You have a right to ask CNWL if we have your personal information. If we do, you have a right to know:
- Why we have it
- What type of information we possess
- Whether we have or will send it to others, especially outside the European Economic Area
- How long we will keep it
- Where we got it from
- Details of any automated decision-making.
Right of access
You have a right to access any personal information we hold on you- this is called a Subject Access Request (SAR). Please complete the form online (opens link)

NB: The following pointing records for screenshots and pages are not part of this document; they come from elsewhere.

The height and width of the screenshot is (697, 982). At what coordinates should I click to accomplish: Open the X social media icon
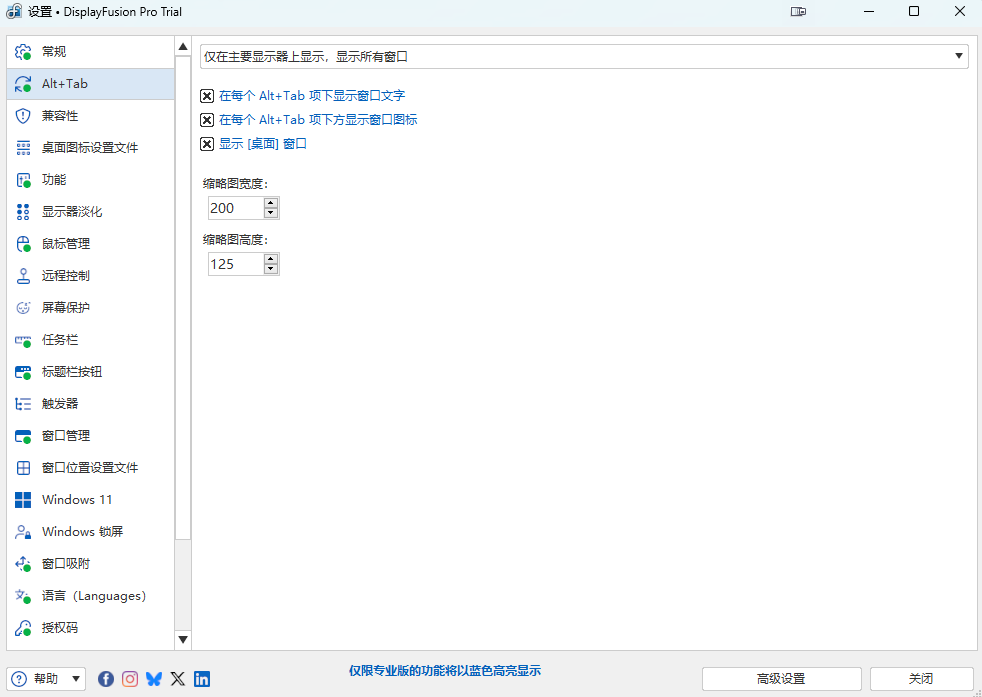point(178,679)
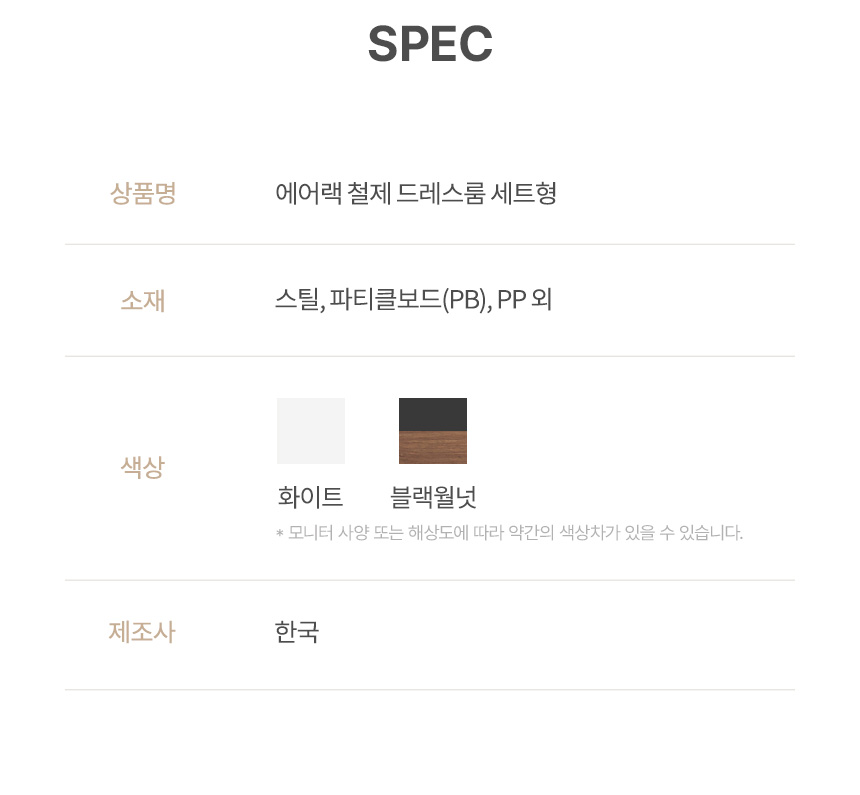Image resolution: width=860 pixels, height=795 pixels.
Task: Click the divider line below 제조사 row
Action: (x=430, y=690)
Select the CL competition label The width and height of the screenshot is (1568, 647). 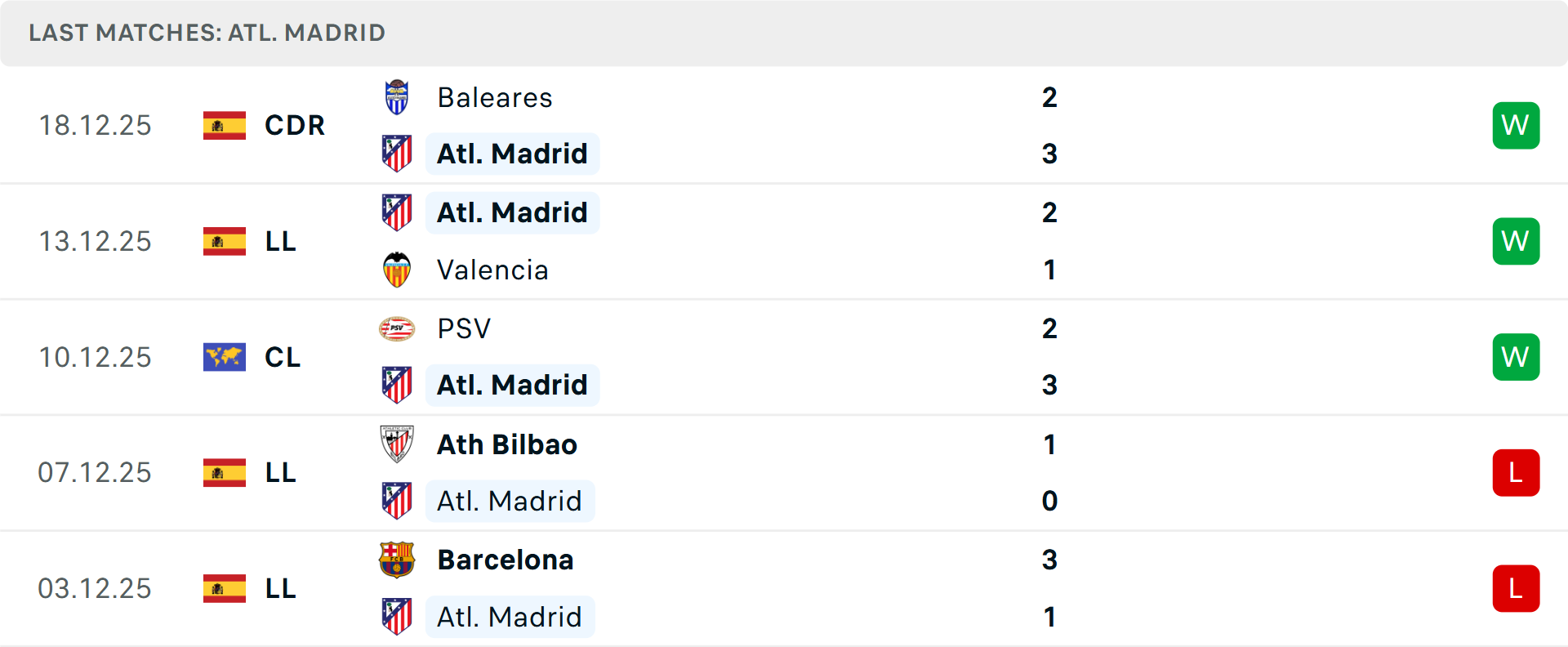(283, 357)
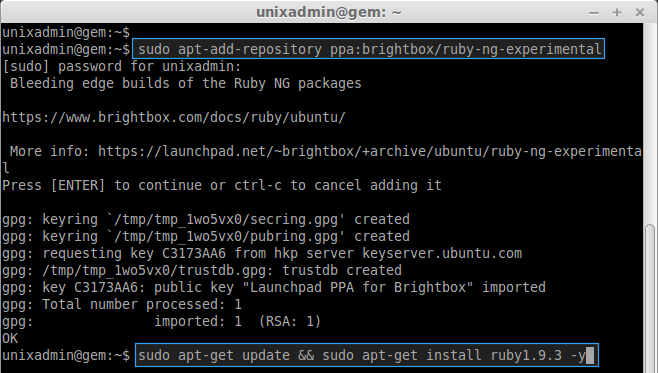Minimize the terminal window

(x=594, y=13)
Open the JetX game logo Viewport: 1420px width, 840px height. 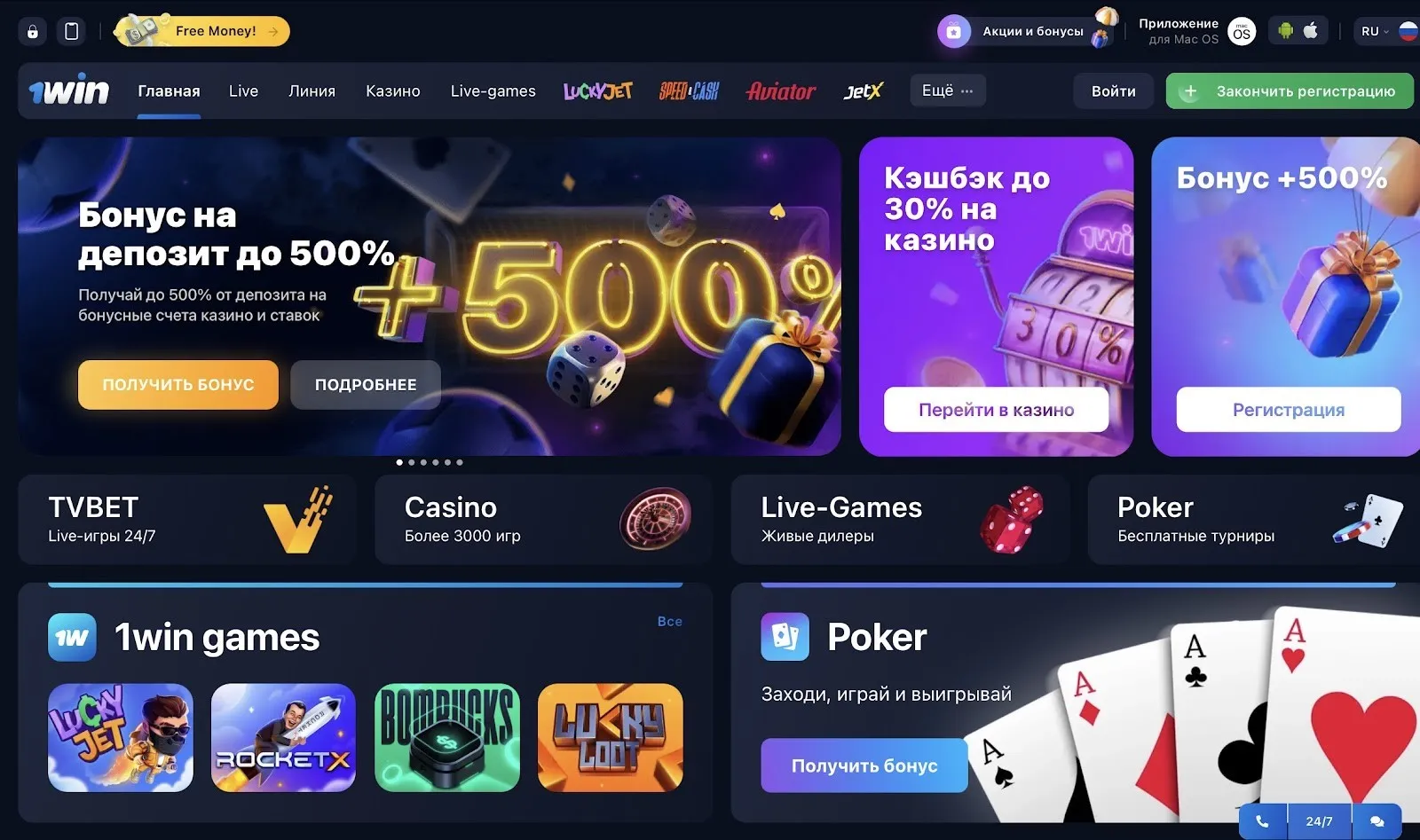click(863, 91)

Alternatively, the Trust may attempt to remove (or edit out) the other individual’s information before sending your information to you. This is commonly known as ‘redaction’. This could mean you only receive partial information – such as copies of documents showing blanked-out text or missing sections.
This process can take time, but we will normally respond to you within one calendar month from the date of the request. This can be extended by up to a further two months, considering the complexity and number of requests
Right to be informed
You have the right to be informed about the collection and use of your personal data. This is a key transparency requirement under the Data Protection Act 2018.
Rectification
You have the right to require us to rectify information about you that is factually inaccurate, and you may also ask us to remove information which is factually inaccurate or to complete information which is incomplete. To do this, you will need to complete and return the form at the following link.
Right to object
You have the right to object to the processing of your data based on legitimate interests or performance of a task in the public interest. The right to object is not absolute in relation to processing for legitimate interests and research purposes.
Right to be forgotten
You have a right to seek the erasure of your data. You may wish to exercise this right for any reason. This right is not absolute, as we may need to continue processing this information, for example, to comply with our legal obligations, or for reasons of public interest.
Right to withdraw
If we rely on consent as the legal basis for processing your data. However, we often rely on different legal bases for different aspects of processing. This means that we may not be able to act on your request if we have a compelling legal reason not to. Please email the services that collected your consent if you wish to withdraw.
Portability
You have a right to obtain your personal data from us and reuse it for your own purposes, perhaps for another service, without hindering the usability of the data.
Restriction
You might also be entitled to ask us to restrict our use of your information — for example if you think the information we hold about you is incorrect.